Saturday, July 28, 2018
Marcus Aurelius, Meditations 6.24
Alexander
the Macedonian and his groom by death were brought to the same state.
For
either they were received among the same seminal principles of the Universe, or
they were alike dispersed among the atoms.
—Marcus
Aurelius, Meditations, Book 6 (tr
Long)
Some people find this disturbing. I
actually find it quite comforting. I suppose our responses will depend upon what
we think is worthy in life.
We will all end up in exactly the
same state, not a bit of difference between us. That will involve either
returning back to where we came from, and thereby having our being transformed,
or simply ceasing to be entirely. In either case, no amount of acquiring wealth,
or fame, or power alters that fact.
The only remaining question is to
decide how I will choose to live, while I still live. Now is it best to live
according to the measure of my own character, which is in itself the expression
of my nature, or to live according to my position, which depends only upon the
nature of other things? Is a man made by what comes from within him, or by what
is added from outside him?
Some people are so familiar with a
culture of status that they cannot imagine things differently. One of my
students, for example, was baffled that someone might not even want to be a
world conqueror instead of the fellow that cleans up after the horses. He finally concluded, as I recall, that this
could only be because weak people had to begrudgingly accept their failure.

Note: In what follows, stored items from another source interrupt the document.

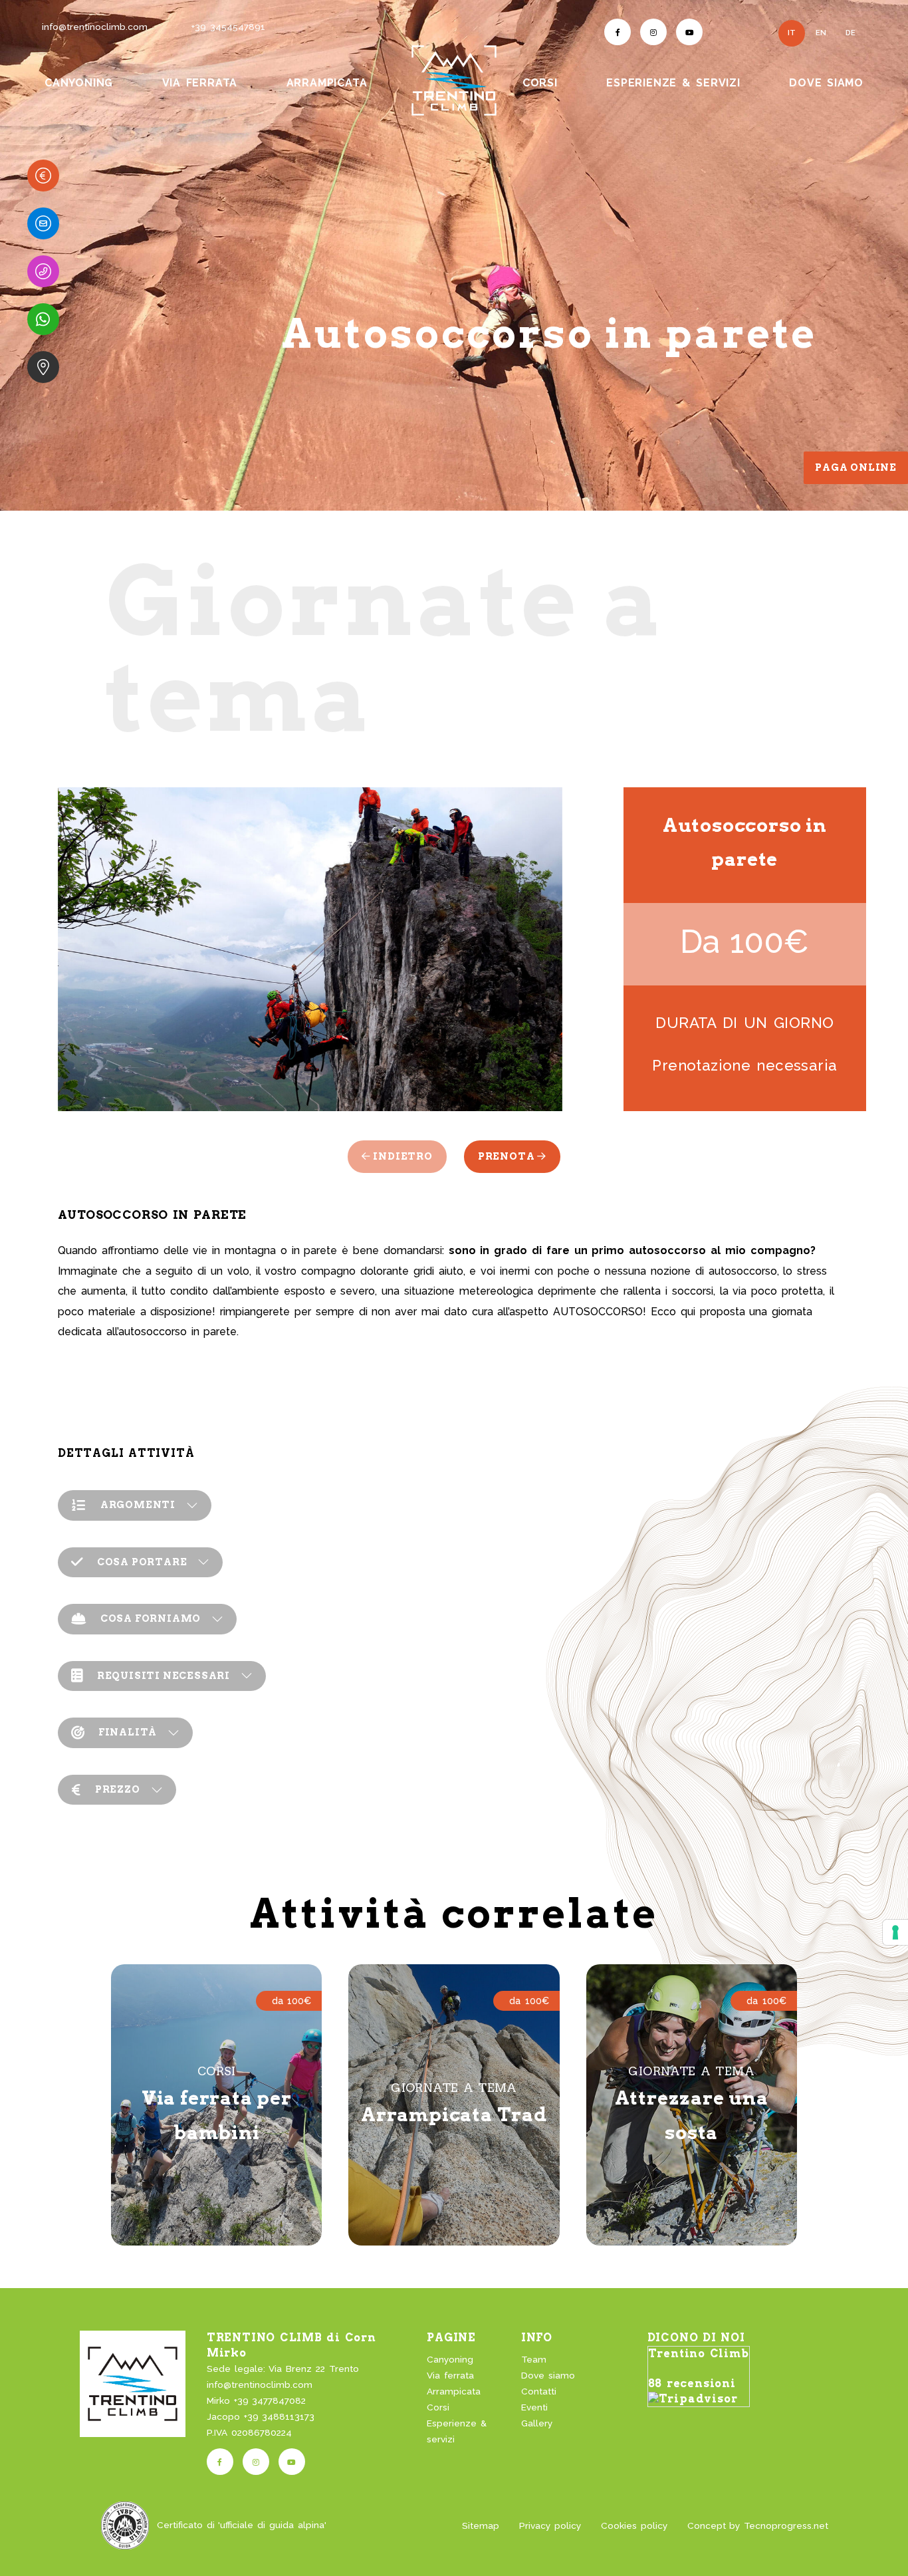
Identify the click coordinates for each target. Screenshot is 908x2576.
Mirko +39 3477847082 (256, 2400)
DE (850, 32)
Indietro (402, 1156)
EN (821, 32)
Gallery (536, 2423)
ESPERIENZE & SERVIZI (673, 82)
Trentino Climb (698, 2353)
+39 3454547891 (228, 26)
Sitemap (480, 2525)
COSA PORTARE (142, 1562)
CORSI (540, 82)
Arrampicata (454, 2391)
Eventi (534, 2407)
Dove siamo (548, 2375)
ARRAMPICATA (327, 82)
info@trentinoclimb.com (95, 26)
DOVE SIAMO (826, 82)
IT (792, 32)
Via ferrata (450, 2375)
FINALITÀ (127, 1732)
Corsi (438, 2407)
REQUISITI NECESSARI (163, 1676)
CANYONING (79, 82)
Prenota (507, 1156)
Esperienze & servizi (457, 2431)
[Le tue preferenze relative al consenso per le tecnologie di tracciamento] (895, 1932)
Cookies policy (634, 2525)
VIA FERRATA (200, 82)
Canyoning (450, 2359)
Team (533, 2359)
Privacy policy (550, 2525)
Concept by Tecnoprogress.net (758, 2525)
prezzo (117, 1789)
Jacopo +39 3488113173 (261, 2416)
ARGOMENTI (137, 1505)
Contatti (538, 2391)
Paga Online (856, 467)
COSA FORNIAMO (150, 1618)
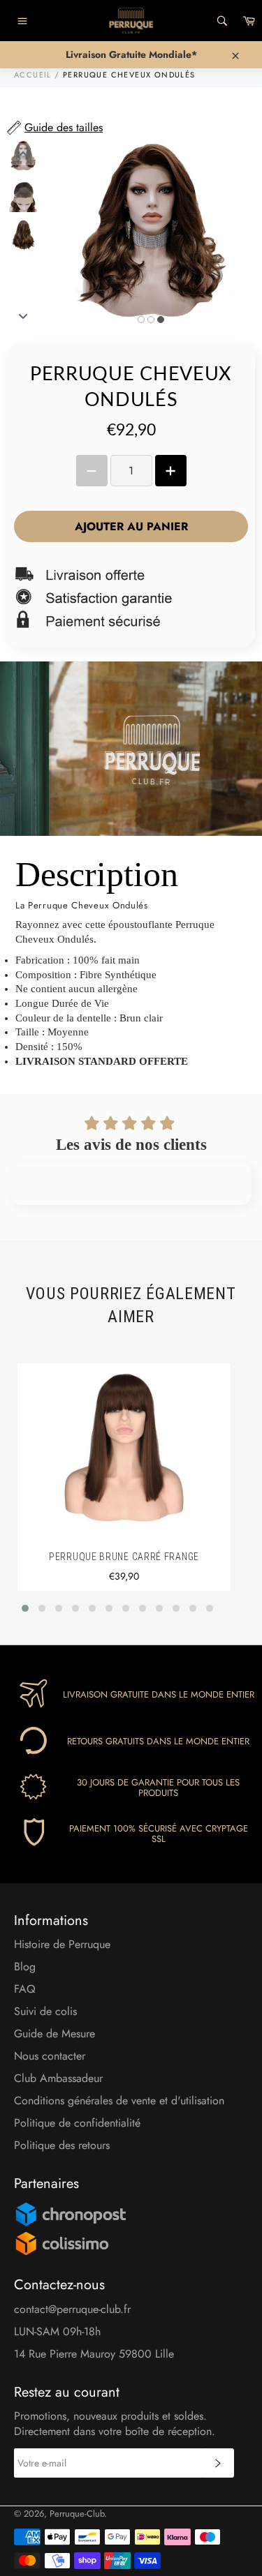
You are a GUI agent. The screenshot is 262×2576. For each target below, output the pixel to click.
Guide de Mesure (54, 2033)
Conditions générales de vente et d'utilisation (119, 2100)
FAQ (25, 1989)
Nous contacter (49, 2056)
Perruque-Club (77, 2513)
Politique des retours (62, 2145)
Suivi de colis (45, 2011)
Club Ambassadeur (58, 2078)
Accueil (33, 74)
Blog (25, 1967)
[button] (25, 1608)
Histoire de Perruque (62, 1944)
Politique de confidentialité (77, 2123)
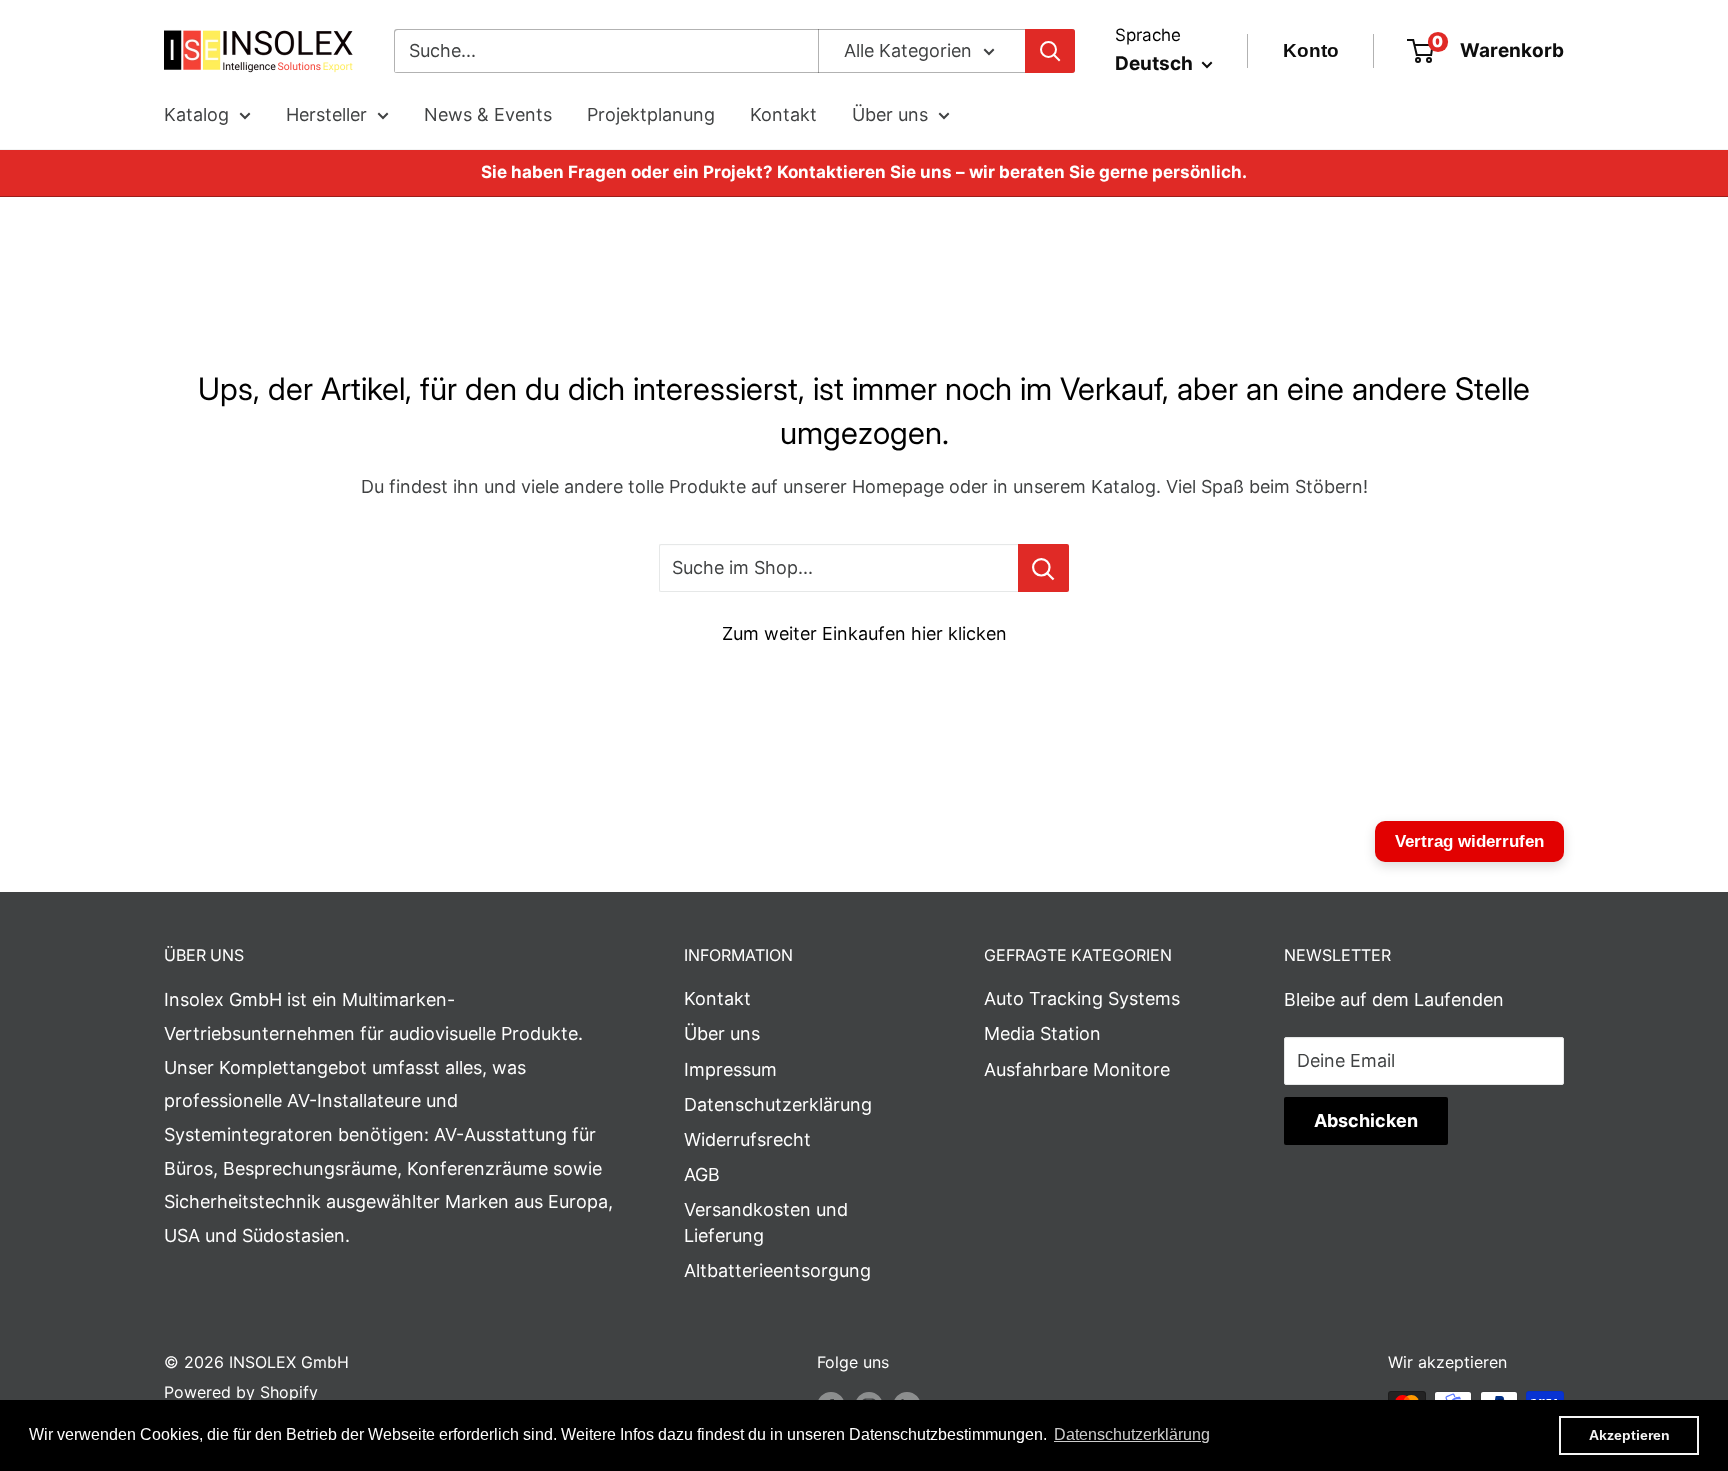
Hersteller (326, 114)
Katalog (196, 114)
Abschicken (1366, 1120)
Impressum (730, 1069)
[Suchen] (1050, 51)
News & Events (488, 114)
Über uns (890, 114)
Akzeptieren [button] (1629, 1435)
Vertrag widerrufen (1469, 841)
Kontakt (783, 114)
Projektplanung (651, 114)
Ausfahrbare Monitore (1077, 1069)
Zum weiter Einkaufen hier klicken (864, 633)
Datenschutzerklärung (778, 1104)
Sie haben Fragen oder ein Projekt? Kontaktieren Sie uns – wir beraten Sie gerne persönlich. (864, 172)
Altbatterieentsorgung (777, 1270)
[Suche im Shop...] (1043, 568)
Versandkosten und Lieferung (766, 1222)
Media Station (1042, 1033)
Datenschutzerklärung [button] (1132, 1434)
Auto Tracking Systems (1082, 998)
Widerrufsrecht (747, 1139)
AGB (702, 1174)
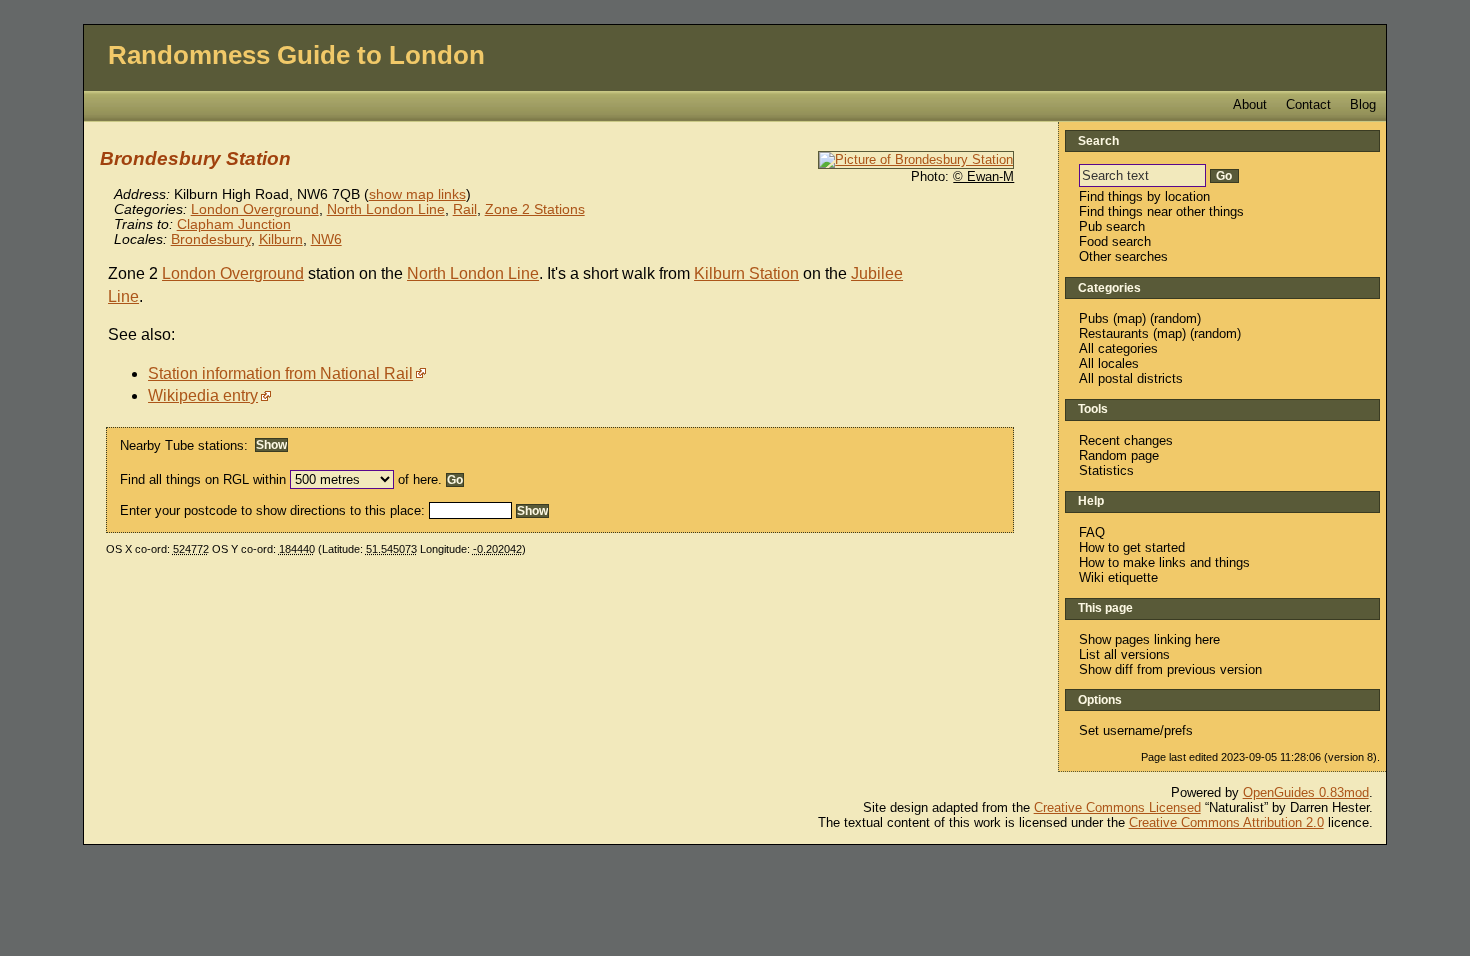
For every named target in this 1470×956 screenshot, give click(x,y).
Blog (1363, 104)
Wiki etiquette (1118, 577)
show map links (417, 194)
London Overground (255, 209)
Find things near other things (1161, 211)
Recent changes (1126, 440)
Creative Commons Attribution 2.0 (1226, 822)
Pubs (1094, 318)
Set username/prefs (1136, 730)
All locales (1109, 363)
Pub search (1112, 226)
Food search (1115, 241)
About (1250, 104)
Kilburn (281, 239)
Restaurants (1114, 333)
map (1129, 318)
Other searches (1123, 256)
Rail (465, 209)
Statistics (1106, 470)
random (1175, 318)
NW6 (326, 239)
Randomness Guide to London (296, 55)
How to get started (1132, 547)
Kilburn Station (746, 273)
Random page (1119, 455)
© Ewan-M (983, 176)
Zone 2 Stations (535, 209)
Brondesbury (211, 239)
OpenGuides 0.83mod (1306, 792)
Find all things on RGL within (203, 479)
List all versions (1124, 654)
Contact (1308, 104)
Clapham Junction (234, 224)
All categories (1118, 348)
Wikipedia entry (203, 395)
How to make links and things (1164, 562)
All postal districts (1131, 378)
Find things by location (1144, 196)
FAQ (1092, 532)
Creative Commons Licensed (1117, 807)
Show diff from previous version (1170, 669)
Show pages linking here (1149, 639)
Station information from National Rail (280, 373)
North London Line (386, 209)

I can only suggest that the true
failure is in neglecting to rule myself first, and then surrendering my worth
to external trappings. It seems to me as silly as judging a man by what his is
wearing, or how many letters go before or after his name, or how many pieces of
colored plastic are in his wallet. Yet many people will do precisely that,
having considered no other possibility.
Just as puzzling can be those who speak
the right words so eloquently, but whose deeds still remain tied to a love of
externals. I need not be confused, however, because I should quickly notice the
inconsistency between what they say and what they do. A colleague of mine once
nobly expressed his regret for not having done the right thing. I was briefly
moved. He then gave himself away completely by adding that he couldn’t do so,
because it would have meant losing his chance for tenure.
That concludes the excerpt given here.